Having lost every toe on his left foot and one on his right some years ago, Mr Wilson is keen to raise awareness of the need for diabetics to keep their diabetes under control. "You have to be on your toes to keep your toes," he said.
"You can only keep your diabetes under control if you are having regular check-ups with your GP and your podiatrist, self-check for any injuries or abnormalities, a feeling of heat in the foot which can indicate infection even though you might not be able to see it, and check your blood sugar levels daily.
"All this information wasn't available when I first had diabetes but people now have the knowledge and knowledge is power." Mr Wilson said people needed to be aware of the need to act quickly when they spotted a problem.

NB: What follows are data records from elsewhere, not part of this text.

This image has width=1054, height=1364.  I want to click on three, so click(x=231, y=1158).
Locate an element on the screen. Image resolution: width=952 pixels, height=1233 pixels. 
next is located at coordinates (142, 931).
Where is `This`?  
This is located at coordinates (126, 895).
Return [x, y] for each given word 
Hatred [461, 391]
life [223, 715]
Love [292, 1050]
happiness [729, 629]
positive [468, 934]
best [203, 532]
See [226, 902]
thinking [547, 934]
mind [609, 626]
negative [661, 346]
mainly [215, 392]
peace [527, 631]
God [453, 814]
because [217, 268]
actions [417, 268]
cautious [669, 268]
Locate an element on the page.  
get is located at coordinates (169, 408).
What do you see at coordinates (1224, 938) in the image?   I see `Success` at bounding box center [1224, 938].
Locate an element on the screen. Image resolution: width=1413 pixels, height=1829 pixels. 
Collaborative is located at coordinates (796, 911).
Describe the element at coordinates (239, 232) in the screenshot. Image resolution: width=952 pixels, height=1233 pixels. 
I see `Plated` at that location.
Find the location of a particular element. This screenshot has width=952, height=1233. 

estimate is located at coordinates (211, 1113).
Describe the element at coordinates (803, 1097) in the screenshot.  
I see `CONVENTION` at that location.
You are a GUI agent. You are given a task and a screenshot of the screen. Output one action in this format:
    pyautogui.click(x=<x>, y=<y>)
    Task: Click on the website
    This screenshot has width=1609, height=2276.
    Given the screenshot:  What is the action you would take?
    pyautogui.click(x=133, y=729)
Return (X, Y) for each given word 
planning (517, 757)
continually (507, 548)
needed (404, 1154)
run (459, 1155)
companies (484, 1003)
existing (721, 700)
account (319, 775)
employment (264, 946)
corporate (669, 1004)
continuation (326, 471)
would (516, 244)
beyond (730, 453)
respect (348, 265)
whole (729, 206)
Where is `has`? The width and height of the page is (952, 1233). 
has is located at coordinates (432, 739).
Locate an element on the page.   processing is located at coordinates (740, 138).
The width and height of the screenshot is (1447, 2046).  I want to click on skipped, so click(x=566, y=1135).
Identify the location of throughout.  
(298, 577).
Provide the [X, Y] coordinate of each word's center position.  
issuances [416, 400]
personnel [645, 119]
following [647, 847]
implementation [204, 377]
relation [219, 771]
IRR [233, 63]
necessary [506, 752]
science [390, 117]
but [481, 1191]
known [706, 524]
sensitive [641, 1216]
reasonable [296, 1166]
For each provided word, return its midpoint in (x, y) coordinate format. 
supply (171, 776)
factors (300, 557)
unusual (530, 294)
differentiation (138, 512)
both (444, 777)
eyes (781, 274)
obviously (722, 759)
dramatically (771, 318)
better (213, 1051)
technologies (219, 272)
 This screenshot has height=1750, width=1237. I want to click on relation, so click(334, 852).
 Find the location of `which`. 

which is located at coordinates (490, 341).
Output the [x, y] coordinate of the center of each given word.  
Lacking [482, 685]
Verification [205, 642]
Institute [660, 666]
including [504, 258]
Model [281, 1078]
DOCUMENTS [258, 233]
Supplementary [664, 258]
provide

"When I saw an infection on my foot a while ago and couldn't get an appointment with my GP I came to the QUT Podiatry Clinic and was able to have a script prepared so I could receive the antibiotics I needed," he said. Mr Wilson said the cost to the health system was really just a fraction of the overall cost to society.
"There are so many things that people take for granted that I can no longer do. For example, walking on the beach and being able to feel sand between your toes, hiking in nature, riding a bike. I can't even ride an exercise bike because I have no feeling in either foot," he said.